While it is still in the development phase, the standalone is already functional. They hope to service those who want to use the plugin, without having to depend on other technology. 

A bootstrapped team

The co-founders have a few NC State students helping to code the software. Nick and James, sports management and sociology majors respectively, have some experience coding, which helps them to oversee processes and implementation. 
As they finish up explaining the inner workings of their startup, I flip back in my notepad looking for questions I had quickly scribbled down. It was time to shift the discussion to their plans to expand beyond NC State. The two in a systematic, almost rhythmic pattern, take turns answering and pausing for one another. 
Nick starts, “Right now, Bulletin Mobile is in 20-25 classes at NC State and it can be considered our soft launch.” They say students and teachers have responded well to the simplicity and seamless integration of their plugin. 
Their immediate focus is getting all of NC State to use Bulletin Mobile, and they're in negotiations now for the 2015-2016 school year. But the next steps involve actively marketing to other schools that use the Moodle platform. 
Because hundreds of thousands of teachers and students use it, the men want to focus on that base before developing plug-ins for competing communication platforms like Blackboard. “We want to help students, but in order to do that, we first need to reach teachers and to convince teachers we need to talk to Chancellors”. 

I scribble that down drawing arrows and, in an unspoken silence, it is mutually understood that there is a chain of command that has to be followed in order to sell their product to an entire school. 

Moving forward, the two realize that a big step in growing Bulletin Mobile is sales. By the end of the year, they hope to have a few employees specifically devoted to acquiring new leads and helping to promote the offered service. Funding will be a conversation too—they've bootstrapped the company so far with Cioffi providing private tennis lessons on the side and Long coaching tennis and teaching Chinese. 

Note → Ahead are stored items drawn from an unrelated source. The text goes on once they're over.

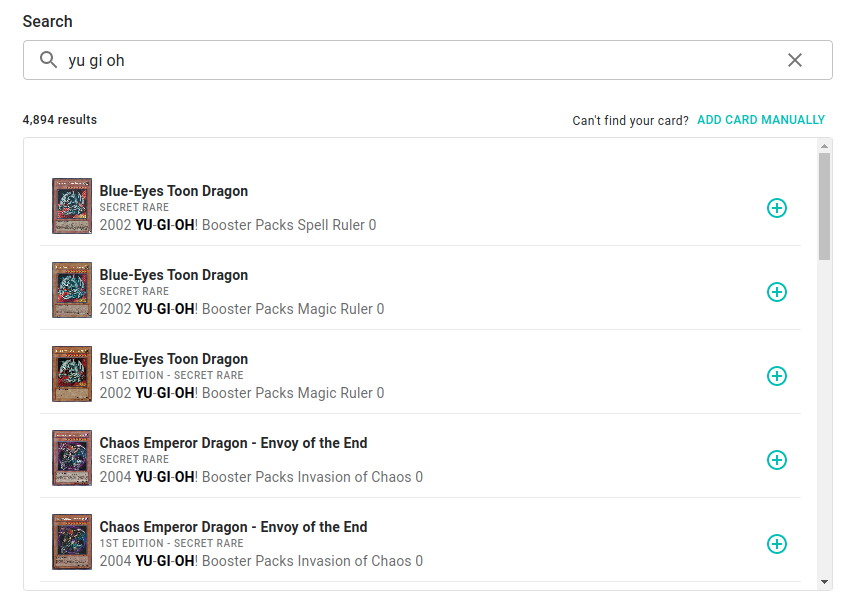Select the Blue-Eyes Toon Dragon title in Spell Ruler row
This screenshot has width=853, height=609.
click(173, 191)
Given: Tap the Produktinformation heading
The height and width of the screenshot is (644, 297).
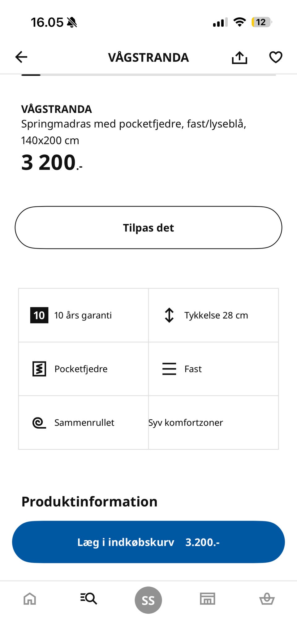Looking at the screenshot, I should (89, 502).
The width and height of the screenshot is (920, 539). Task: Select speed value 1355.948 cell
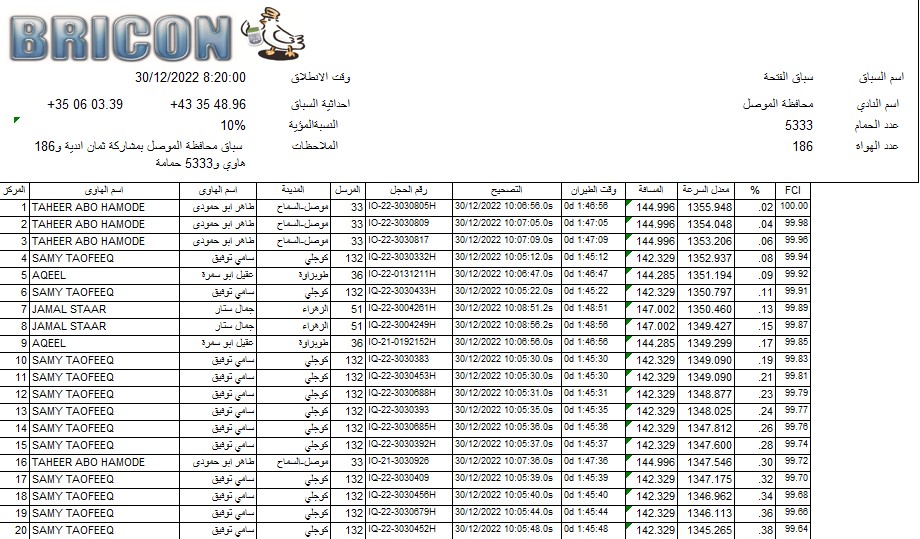709,207
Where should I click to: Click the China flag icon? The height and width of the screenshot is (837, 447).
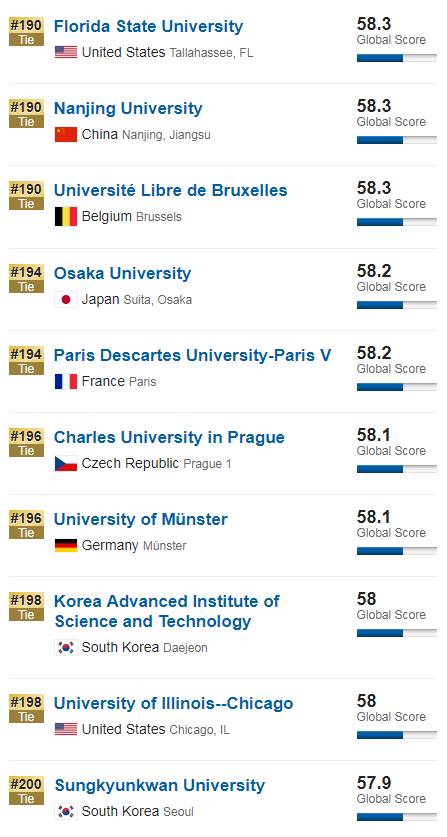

Entrepreneurship inspiration

I want to get to know more about them, so I direct the conversation towards their biggest influences on their entrepreneurial journey. Both think and silence fills the room until Nick answers, “For me, it was the entrepreneurial classes that I took at N.C. State. I mean, I had worked for other people in the corporate world and these classes really helped me realize that I could be on the other side of that world. They inspired me to do more and I had this huge mind-flip. After that, there was no going back to the way I was.” 
James, after taking ample time to digest the question, says, “For me, I was always an inventor and tinkerer. There is just a level of freedom that entrepreneurship gives. It affords you the ability, really the option, to make your own path.” 

The ThinkHouse program has also been critical. As part of the living-learning community for young entrepreneurs in Raleigh, Cioffi has had mentors, advisors and workshops who've guided the product's development and its go-to-market strategy. Cioffi says help from them and HQ Raleigh's team "has changed the way we are running Bulletin Mobile and given us the tools and development to be much more successful entrepreneurs going forward."

As the meeting wraps up, a comment one of the two makes stays with me, even after they have left me with just my thoughts and a notebook full of newly scribbled ink, 
“At the end of the day we just want to build the business. That is the biggest thing for us and that, right now, is the biggest focus.”